Written request: Could you copy the data starting at the line containing "You are a GUI" and ending at the line containing "(x=312, y=35)", raising every coordinate in the answers by 133 but leaving the requests and their format samples unchanged? Leave the pictures out.

Records for this exercise:
+ + + + + + +

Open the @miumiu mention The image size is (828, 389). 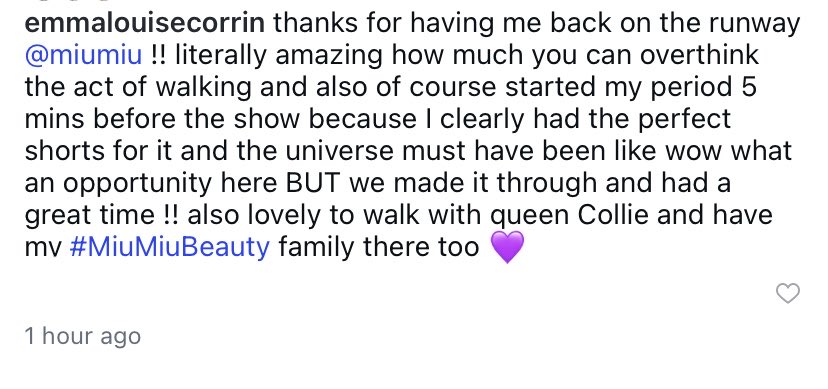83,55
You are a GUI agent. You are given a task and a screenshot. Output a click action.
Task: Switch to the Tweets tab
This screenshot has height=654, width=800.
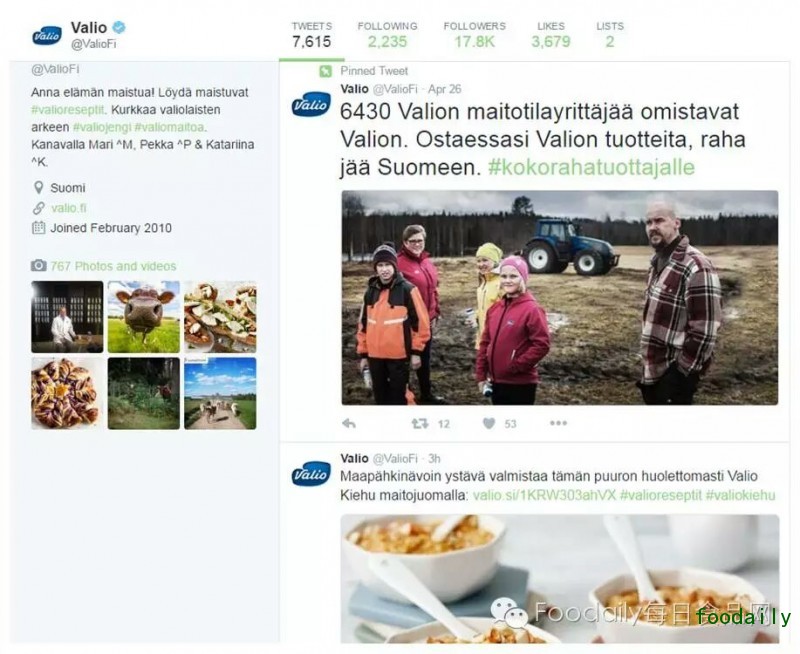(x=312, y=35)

+ + + + + + +

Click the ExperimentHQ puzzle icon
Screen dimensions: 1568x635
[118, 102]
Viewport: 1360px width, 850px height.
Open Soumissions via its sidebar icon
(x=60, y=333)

+ + + + + + +

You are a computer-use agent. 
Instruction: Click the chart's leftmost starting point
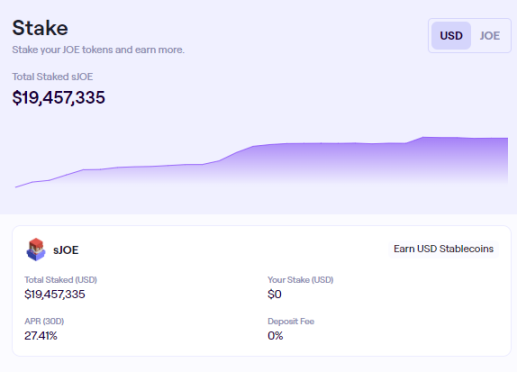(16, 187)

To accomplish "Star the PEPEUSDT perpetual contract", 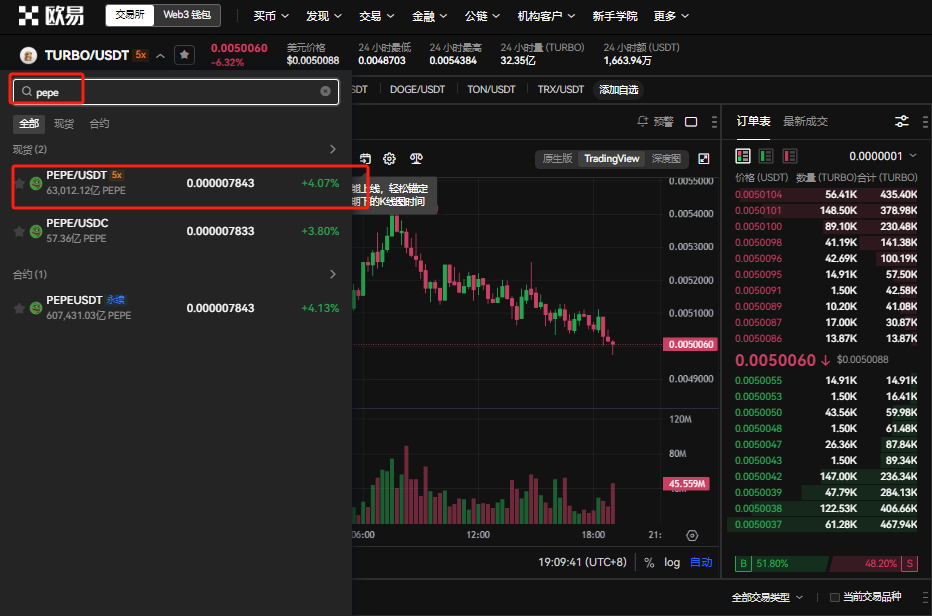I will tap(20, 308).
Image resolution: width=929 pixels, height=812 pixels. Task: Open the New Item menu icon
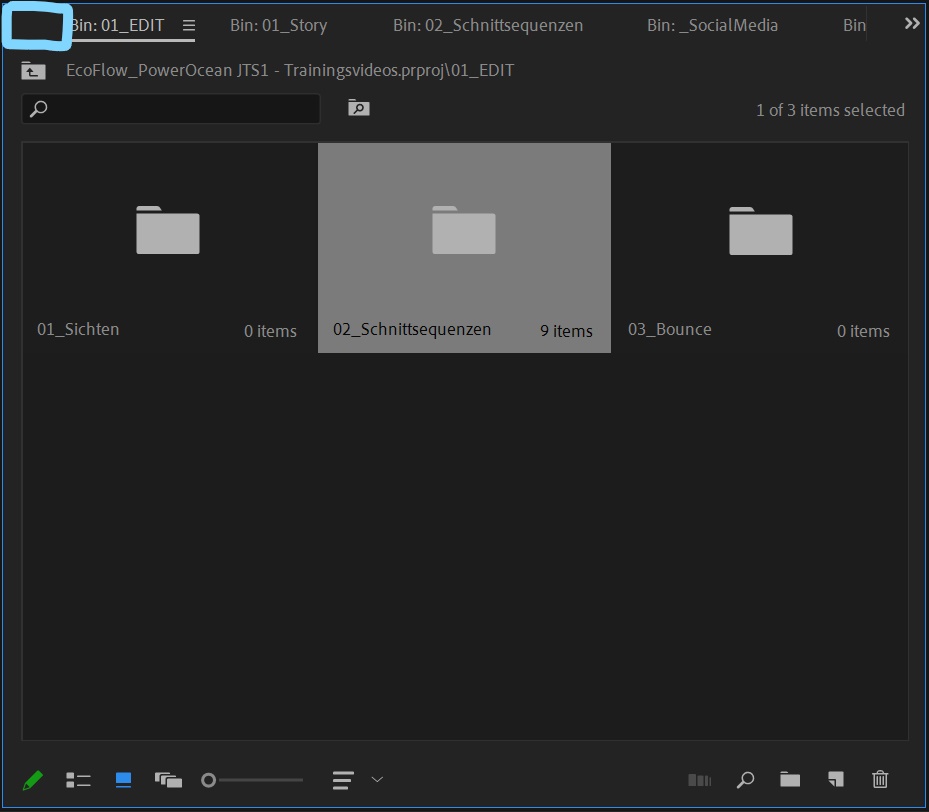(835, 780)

+ + + + + + +

Task solution:
You are a GUI agent. You are given a task and a screenshot. Output a click action.
Task: Switch to the Tweets tab
This screenshot has height=654, width=800.
(x=445, y=168)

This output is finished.